Seperti dia, saya juga terkejut. Saya tersadar kalau saya tidak pernah tahu sebuah lagu Natal khas Indonesia. Jangan-jangan kita, umat Kristen Indonesia, memang tidak punya. Saya jadi bertanya-tanya, pernak-pernik Natal apa lagi yang kita tidak punya?
Sepengamatan saya, Natal di Indonesia memang lebih identik dengan pohon cemara, baju merah Sinterklas, lampu kelap-kelip beraneka warna, lonceng-lonceng yang berdentang, lagu-lagu Natal dari Barat. Semua hal berbau bukan Indonesia ini seakan-akan tumpah ruah, masuk ke pusat-pusat perbelanjaan sebelum akhirnya mampir ke rumah-rumah kita.
Bahkan serpihan-serpihan salju—di Indonesia hanya ada di Puncak Jayawijaya, Papua—muncul di mana-mana. Kita mencontek apa yang ada di luar negeri. Kita tampaknya malu jadi orang Indonesia ketika merayakan Natal.
Akibatnya, Natal sering disalahartikan. Natal disangka sebagai waktu untuk memutar lagu “Jingle Bells, jingle Bells, jingle all the way.” Semua tembang berhenti dinyanyikan, dan semua gending disimpan di gudang. Natal dikira sebagai waktu untuk memakai pakaian model terbaru dan terpopuler. Semua batik disimpan, atau kalaupun dipakai, cuma layak buat mereka yang sudah berumur saja. Natal adalah waktu untuk berkata “merry Christmas” kepada semua orang yang kita temui. Semakin “bule” rupa kita, semakin nyata Natal kita.
Natal lalu jadi asing buat Indonesia. Natal bak produk dari luar negeri yang masuk ke negeri ini. Laksana air dan minyak, Natal tak menyatu dengan kebudayaan lokal kita. Tidak banyak warna kebudayaan lokal tampil saat Natal. Bulan Desember jadi waktu budaya Natal Barat naik panggung dan budaya lain pasrah jadi penonton.
Padahal, Natal milik semua bangsa, bukan?
Pada malam Natal, Lukas 2:10 mencatat warta para malaikat bahwa kelahiran Kristus adalah kesukaan besar untuk seluruh bangsa. Kesukaan itu tidak hanya milik sebuah bangsa dengan sebuah kebudayaan saja, tetapi milik semua bangsa di bumi ini dengan kebudayaan yang beragam. Maka sukacita Natal selayaknya mengalir keluar dari semua bangsa dengan ungkapan budaya khasnya masing-masing. Para Majus tidak membawa barang-barang khas Yahudi untuk bayi Yesus. Mereka membawa emas, kemenyan, dan mur—unik milik mereka.

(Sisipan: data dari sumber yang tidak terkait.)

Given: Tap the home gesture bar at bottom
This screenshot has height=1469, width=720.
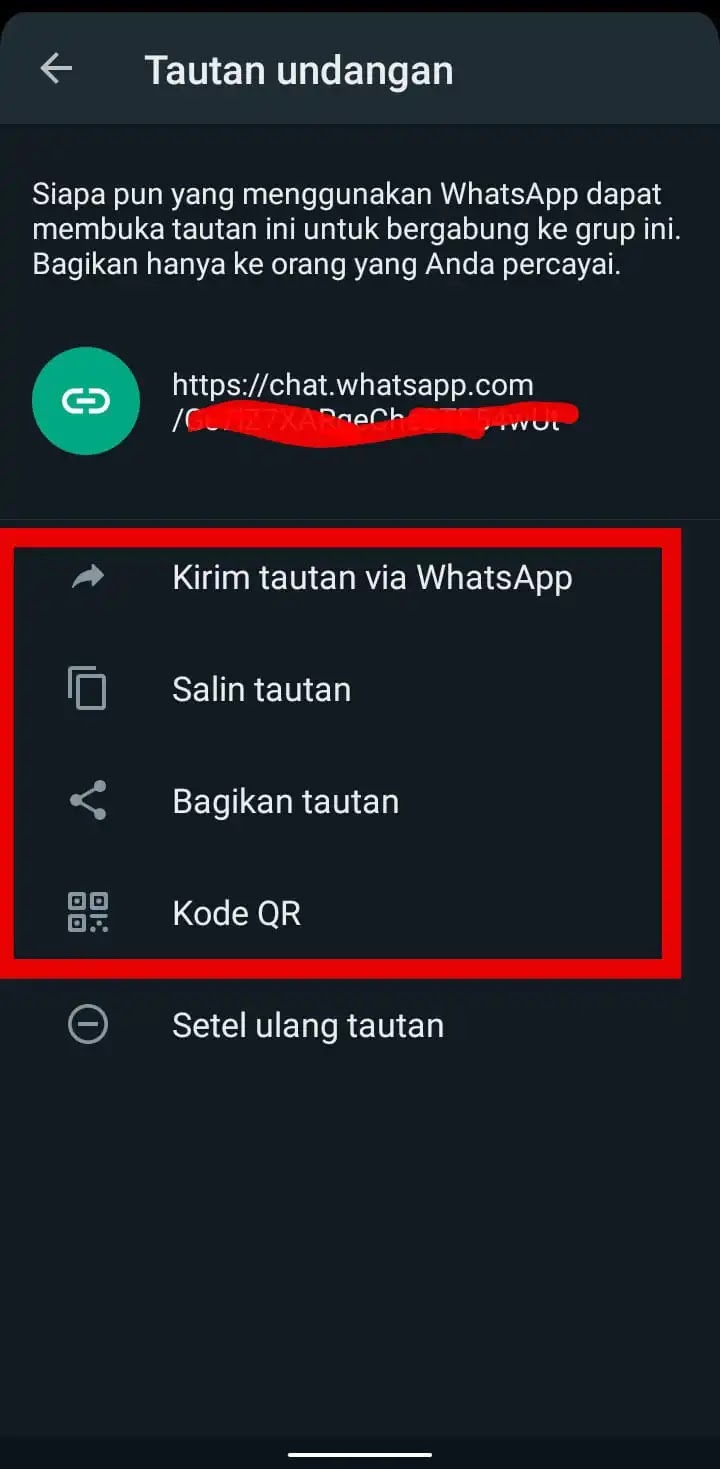Looking at the screenshot, I should pyautogui.click(x=360, y=1454).
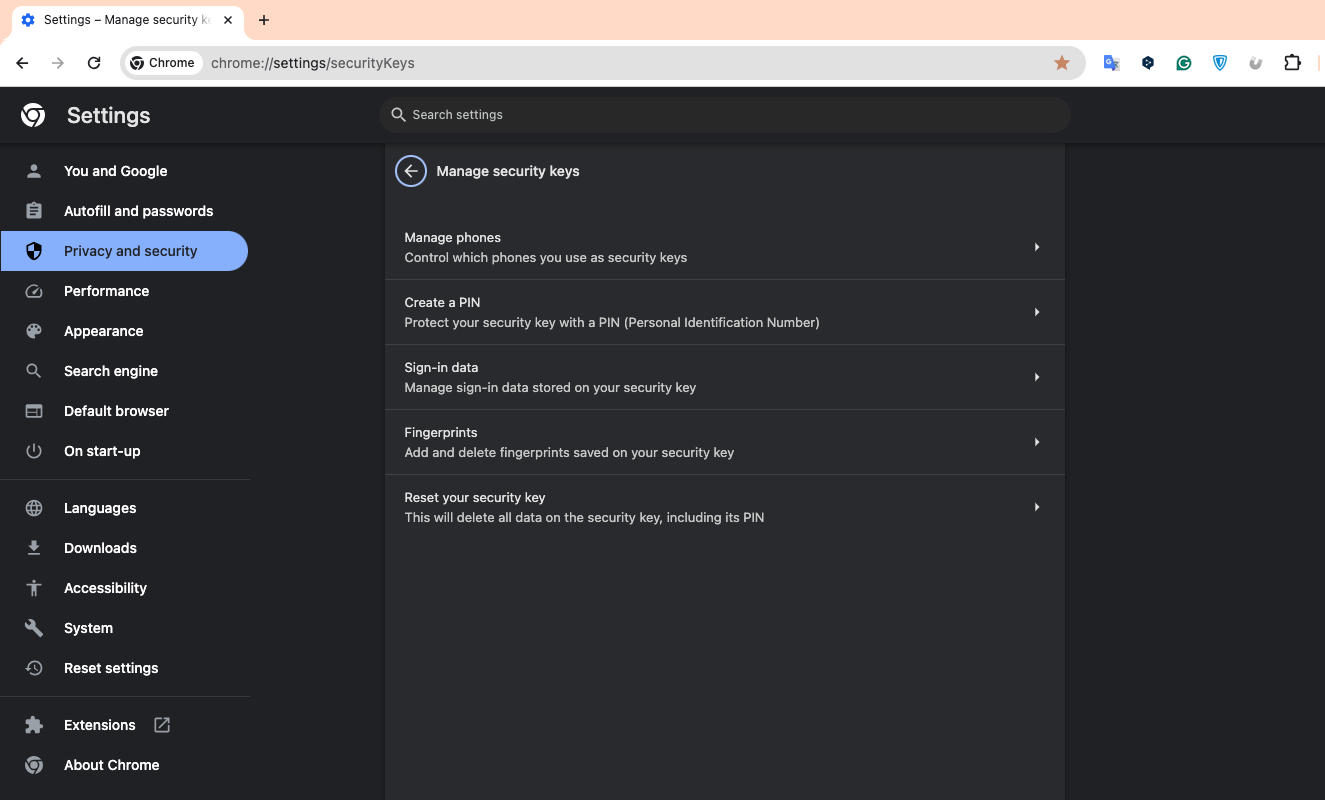Image resolution: width=1325 pixels, height=800 pixels.
Task: Click the back arrow beside Manage security keys
Action: (x=411, y=171)
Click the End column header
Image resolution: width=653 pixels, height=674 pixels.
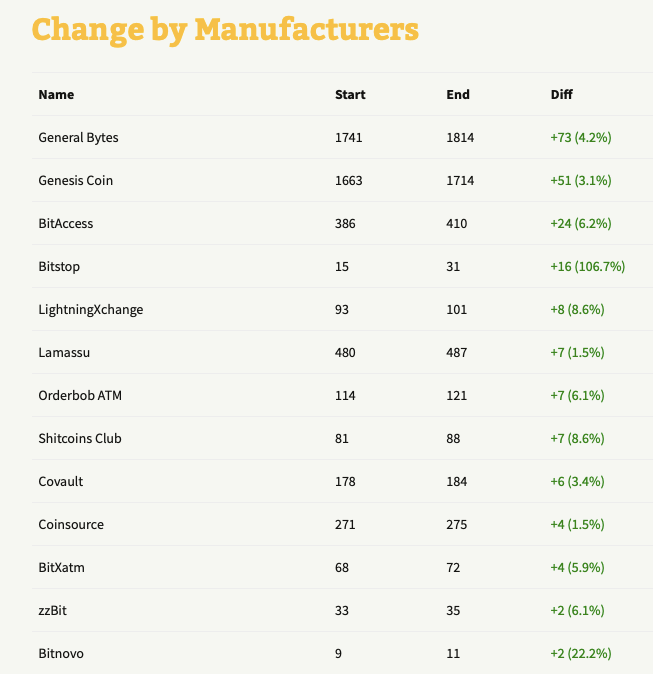coord(458,95)
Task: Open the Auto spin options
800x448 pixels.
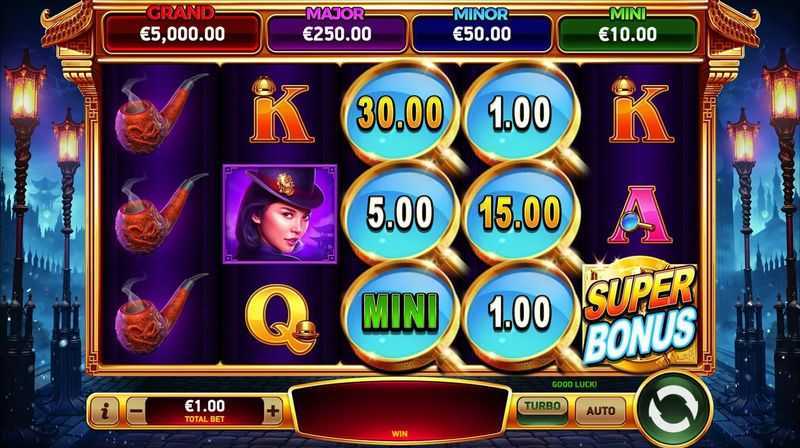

Alkitab sendiri tidak pernah membatasi bahwa Natal harus dirayakan dengan pohon cemara atau lonceng. Bagi kita, bangsa Indonesia, Natal seharusnya dirayakan dengan cara kita. Kemeriahannya harus nyata lewat kebudayaan kita. Tiada keharusan untuk menambahkan sesuatu dari luar negeri demi menciptakan cita rasa Natal ala Indonesia.
Maka mari kita beri ruang bagi kebudayaan Indonesia untuk meramaikan Natal. Budaya Indonesia yang beraneka ragam, saya percaya, akan membuat Natal jadi jauh lebih indah dan lebih semarak. Ada dekorasi Natal yang manis dengan digunakannya motif batik yang unik. Ada pertunjukan Natal yang segar dalam bungkus pewayangan yang asyik. Ada musik Natal yang syahdu ketika bonang dan siter berpadu. Natal harus dijadikan inspirasi bagi karya kreatif para seniman Kristen di negeri ini.
Bukankah kita memiliki gereja-gereja yang berbasiskan kesukuan? Alangkah indahnya bila masing-masing gereja suku memiliki caranya sendiri untuk menyemarakkan Natal. Bayangkan hamparan suku dari Sabang sampai Merauke bergembira dengan lagu dan tarian yang berbeda ketika memeriahkan kelahiran Tuhan kita. Dengan demikian, ada warna-warni kebudayaan yang cerah dan ceria di saat Natal. Natal tidak monoton dirayakan dalam satu warna di bawah pohon cemara.
Seandainya semua ini terjadi, saya kira seluruh dunia akan menoleh ke negeri kita di masa Natal. Keluhuran budaya Indonesia akan memukau dan mencelikkan mata mereka: betapa agung dan akbarnya Tuhan yang menciptakan bangsa-bangsa!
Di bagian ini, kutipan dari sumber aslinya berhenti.